Werk und KünstlerFansein oder Canceln: Ziehen wir die Reißleine?

Ein Buch, ein Song, eine Serie haben uns jahrelang begleitet, doch dann verhält sich der Interpret oder die Autorin fragwürdig. Plötzlich fühlt es sich falsch an den Lieblingssong laut mitzugrölen – und wir fragen uns: Kann ich noch Fan sein?

Ash war jahrelang ein großer Harry-Potter-Fan. Als Ash den ersten Film der Reihe sieht, ist Ash regelrecht davon verzaubert. Die Bücher liest Ash mehrmals im Jahr, beim Quizabend wissen alle, dass Ash alle Fragen zu den Abenteuern des Zauberschülers beantworten kann.

Doch dann erfährt Ash das J.K. Rowling sich transphob auf Twitter äußert. Beim erneuten Lesen der Harry-Potter-Bücher stellt Ash fest, dass darin auch Bilder und Formulierungen enthalten sind, die als rassistisch und antisemitisch gedeutet werden können.

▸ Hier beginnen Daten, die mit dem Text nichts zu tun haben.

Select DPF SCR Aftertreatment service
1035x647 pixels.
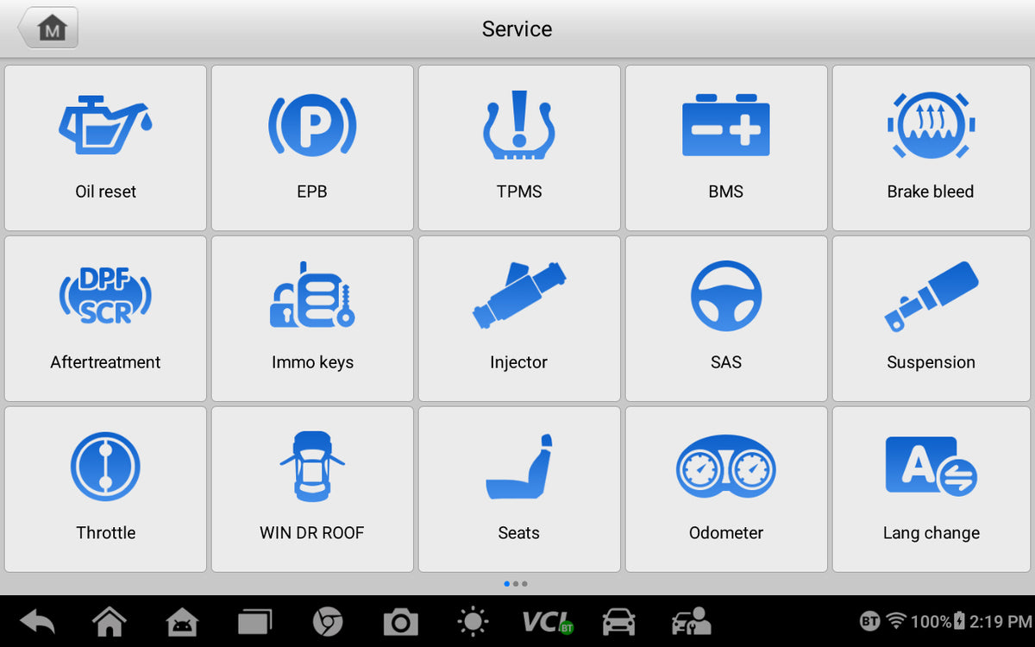[x=105, y=319]
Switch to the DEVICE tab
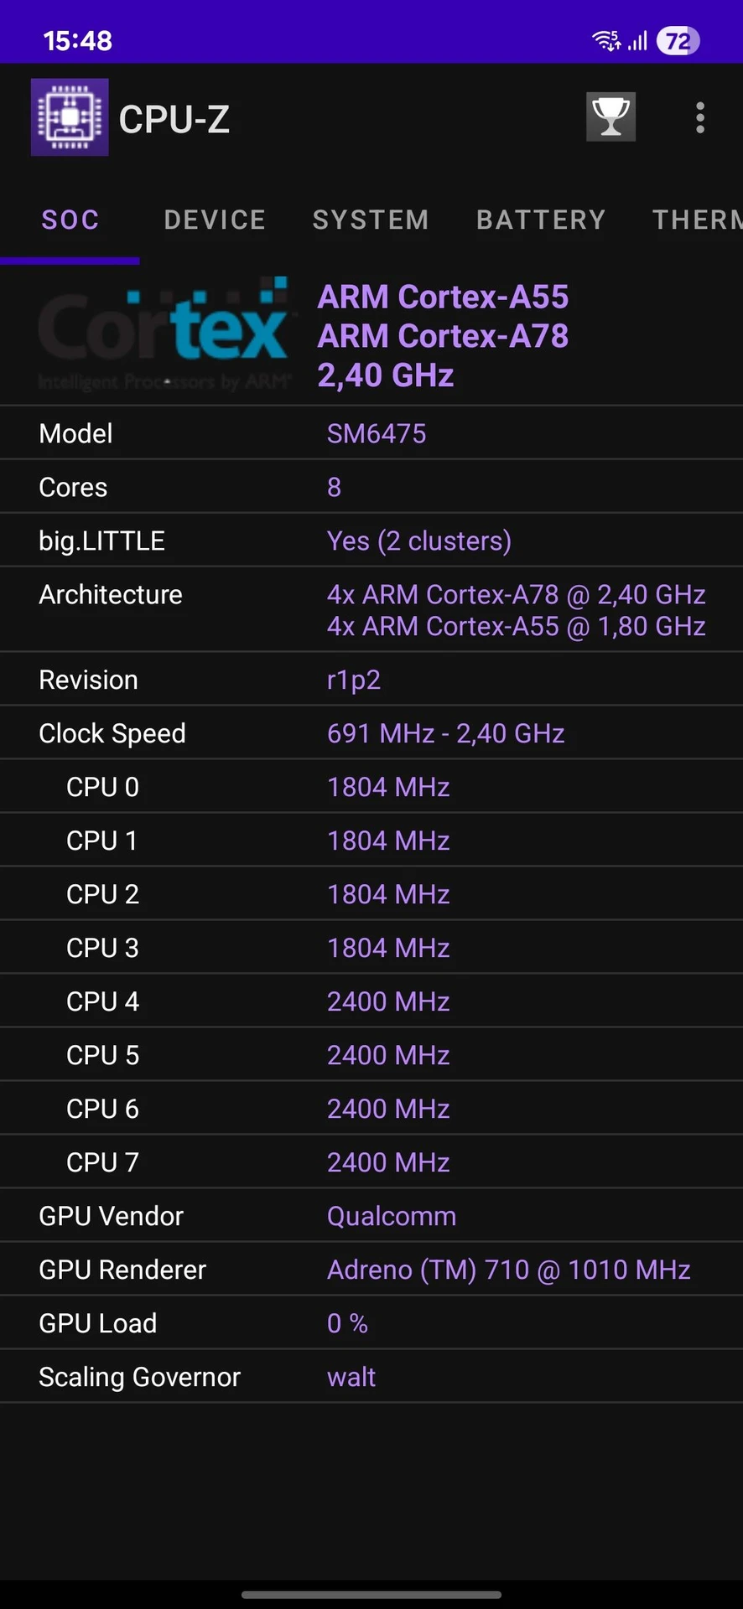This screenshot has width=743, height=1609. [x=215, y=220]
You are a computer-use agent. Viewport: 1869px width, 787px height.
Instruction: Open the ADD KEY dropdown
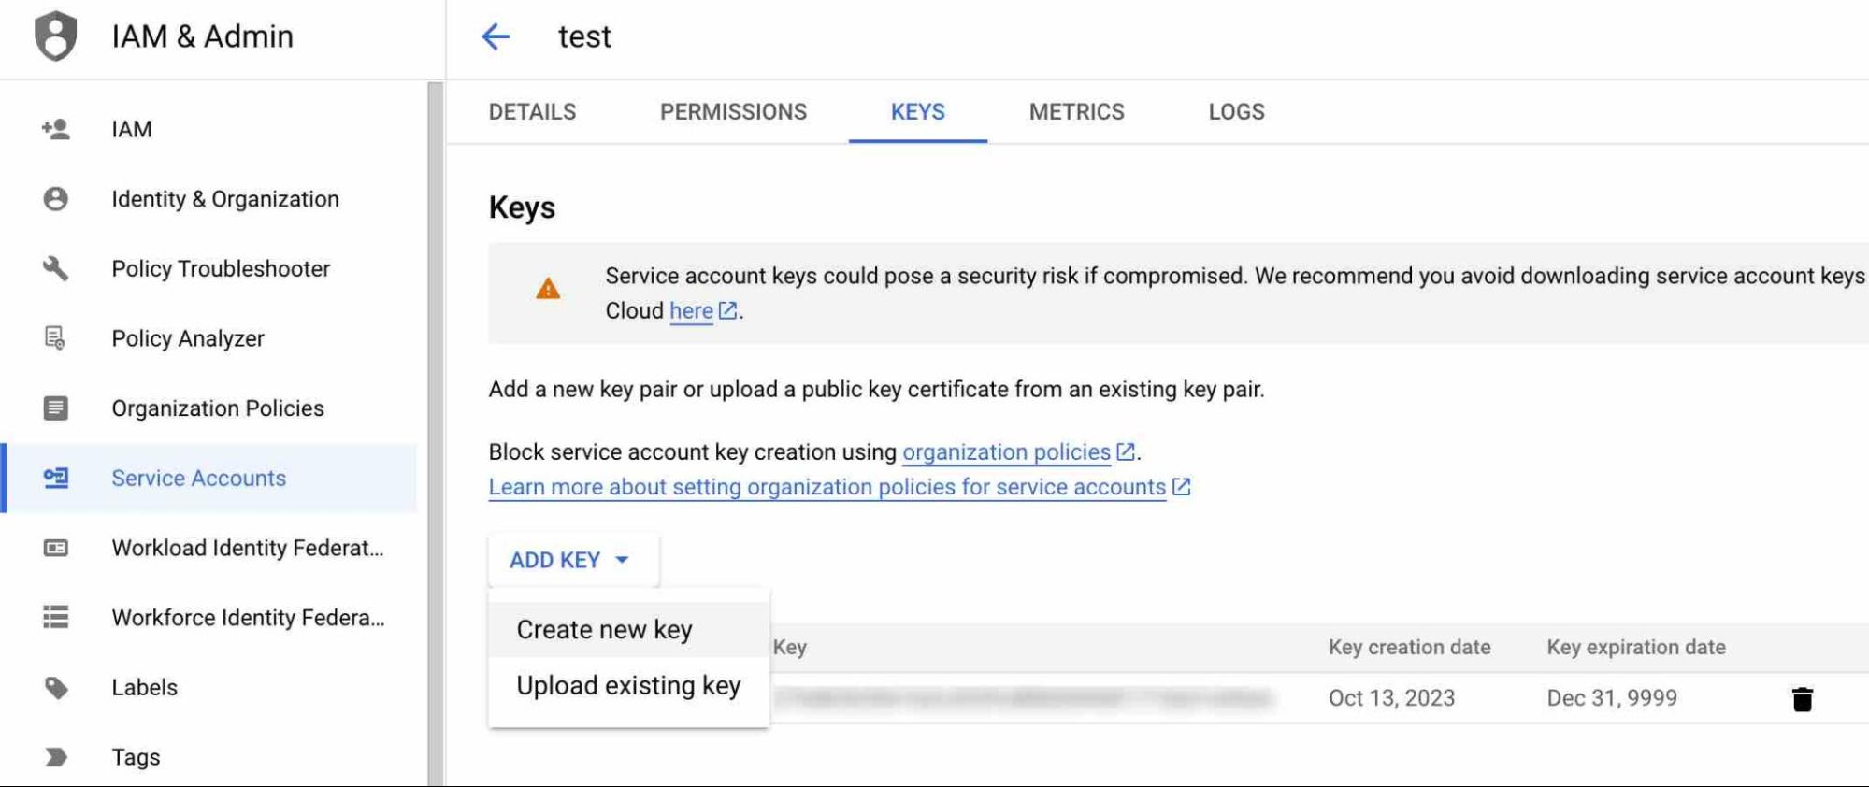pyautogui.click(x=571, y=560)
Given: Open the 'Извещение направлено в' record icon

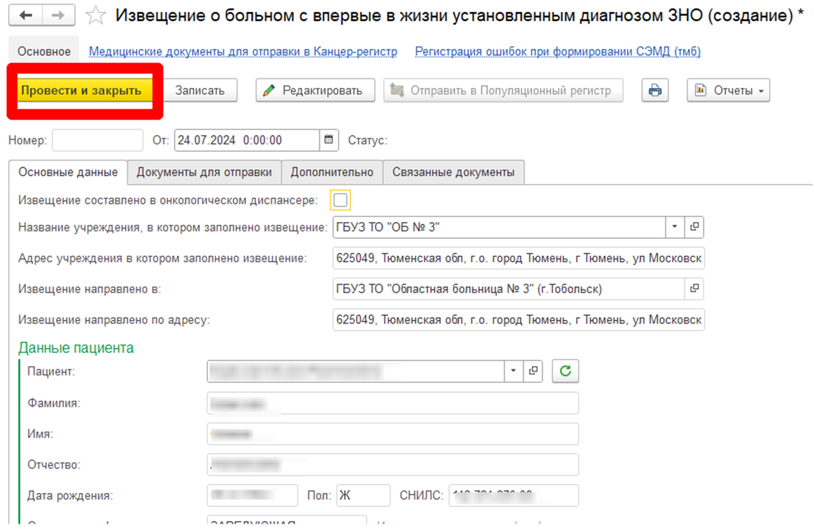Looking at the screenshot, I should tap(694, 289).
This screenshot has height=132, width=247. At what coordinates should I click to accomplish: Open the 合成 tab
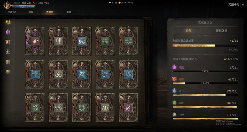[31, 12]
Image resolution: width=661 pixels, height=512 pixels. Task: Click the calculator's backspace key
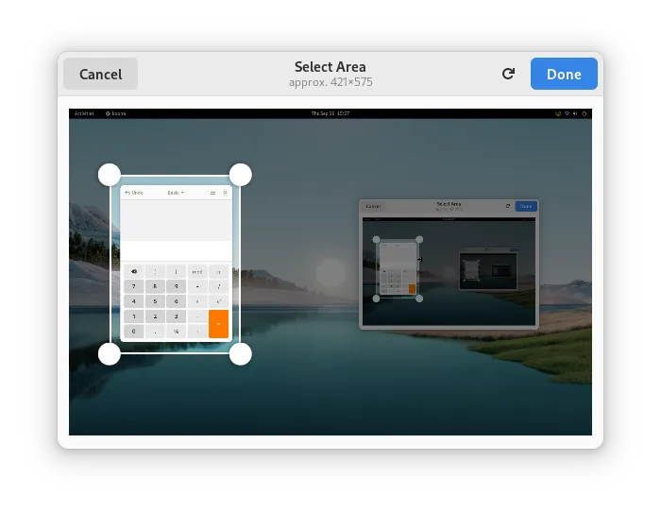pyautogui.click(x=134, y=272)
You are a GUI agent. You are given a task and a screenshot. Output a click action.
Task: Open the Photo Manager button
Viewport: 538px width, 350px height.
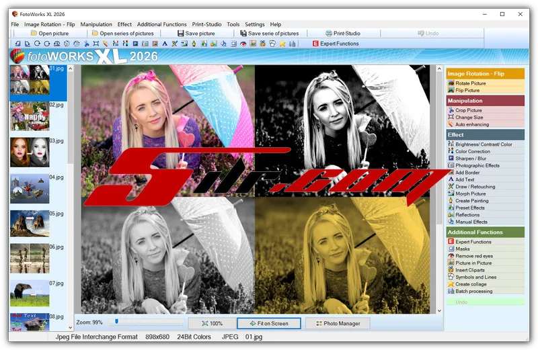[x=338, y=323]
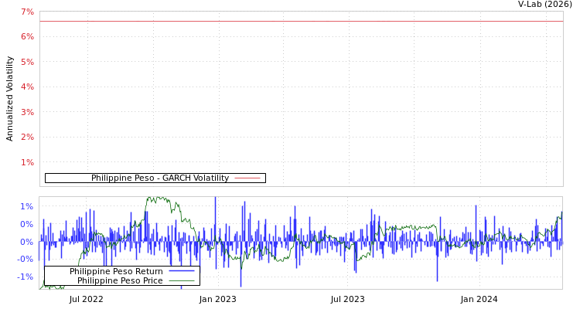Click the blue return bars in lower chart
580x309 pixels.
point(292,232)
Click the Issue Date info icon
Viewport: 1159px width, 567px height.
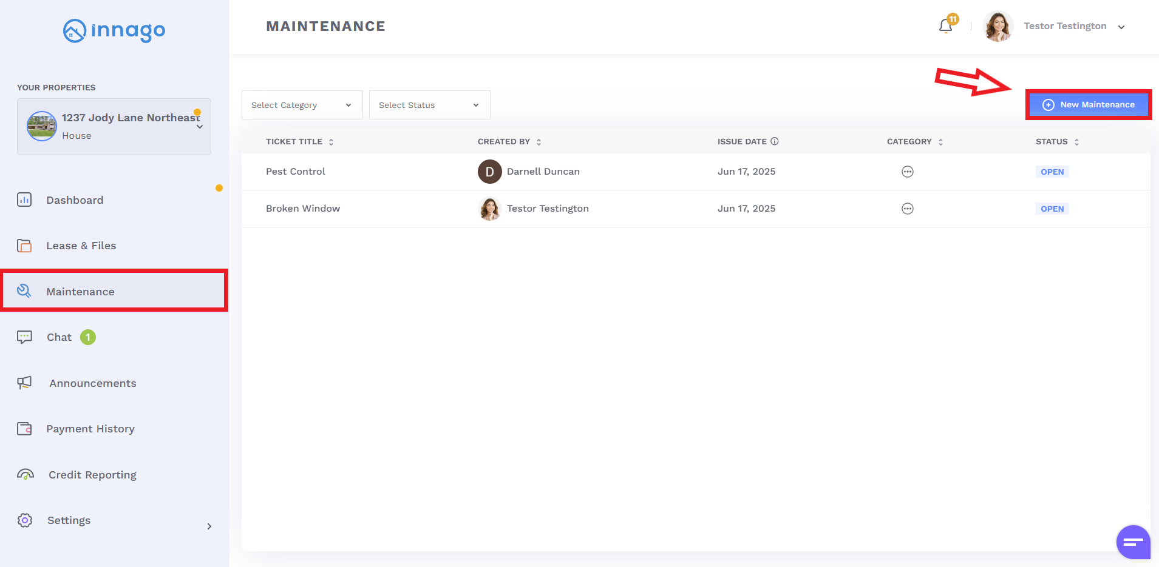point(775,141)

Ashs Enttäuschung darüber ist immens.

"Das hat bei mir eine wahnsinnig große Enttäuschung ausgelöst und auch Wut, weil ich nicht verstehen kann, das jemand, der diese Welt aufgebaut hat, so was sagt."
Ash, ehemals Harry-Potter-Ultra

Was einst Sicherheit und Geborgenheit gegeben hat, mag Ash nun nicht mehr lesen: Es fühlt sich falsch an. Ash ist eine ganze Zeit lang unschlüssig, entscheidet dann aber für sich: Eine Autorin, die sich derart äußert, sollte nicht unterstützt werden.

Die Haltung zum Künstler verändert den Blick aufs Werk

Eine neurowissenschaftliche Studie an der Humboldt Universität zeigt, dass Menschen ein Werk anders wahrnehmen, wenn sie zuvor negative Informationen über den Urheber erhalten haben. In dieser Studie wurde das mit Werken von bildenden Künstlern untersucht.

Die Forschenden haben durch die Messung von Gehirnaktivitäten dabei herausgefunden, dass schon die erste Wahrnehmung dann eine andere ist: Die emotionale Erregung ist deutlich höher, wenn Menschen mit den Äußerungen des Schöpfers nicht einverstanden.

Eines der Ergebnisse dieser Studie ist, dass Menschen die Werke von der Person des Künstlers zum Großteil nicht trennen.

"Wir haben festgestellt, dass das Betrachten mit deutlicher mehr emotionaler Erregung einhergeht."
Rasha Abdel Rahman, Neuropsychologin an der Humboldt-Universität zu Berlin

Das muss sich aber nicht zwangsläufig negativ auf den Erfolg einer Autorin, eines Filmemachers oder von Musiker*innen auswirken. Der Literaturwissenschaftler Adrian Daub hat das Phänomen Cancel Culture erforscht.

Wenn Äußerungen einer Autorin wie J.K.Rowling kritisch diskutiert werden oder das Verhalten eines Comedians wie Louis C.K. in der Öffentlichkeit verurteilt wird, schadet es Künstlern, die bereits so bekannt sind, mitunter gar nicht, sagt Adrian Daub.

In vielen Fällen gelingt es ihnen, ein neues Publikum zu finden, das ihre Arbeit schätzt. Bei unbekannteren Künstler kann der Akt des Cancelns aber möglicherweise schon eher einen Einfluss auf ihren Erfolg haben.

Fansein kann sich im Lauf eines Lebens wandeln

Was ein einschneidendes Ereignis für uns sein kann, ist also für bekanntere Künstler*innen gar nicht so erheblich. Im Bezug auf J.K. Rowlings Harry-Potter-Universum hat Ash ein Jahr mit sich gehadert.

Wie einfach es uns aber fällt, eine Person zu canceln, hängt ganz stark davon ab, wie wir uns als Fan verhalten, hat Psychologe und Fanforscher Martin Huppert ergründet. Er sagt, dass sich unser Fansein im Laufe des Lebens auch wandeln kann. In der Jugend, wenn wir nach Orientierung suchen, kann es einen größeren Einfluss auf uns haben, wenn wir uns von einem Idol, das Vorbildfunktion hat, abwenden.

"In der Psychologie gibt es den Begriff des Halo-Effekts, des Heiligenscheins. Ich erwarte, wenn jemand tolle Lieder schreibt, dass er auch ein toller Mensch ist."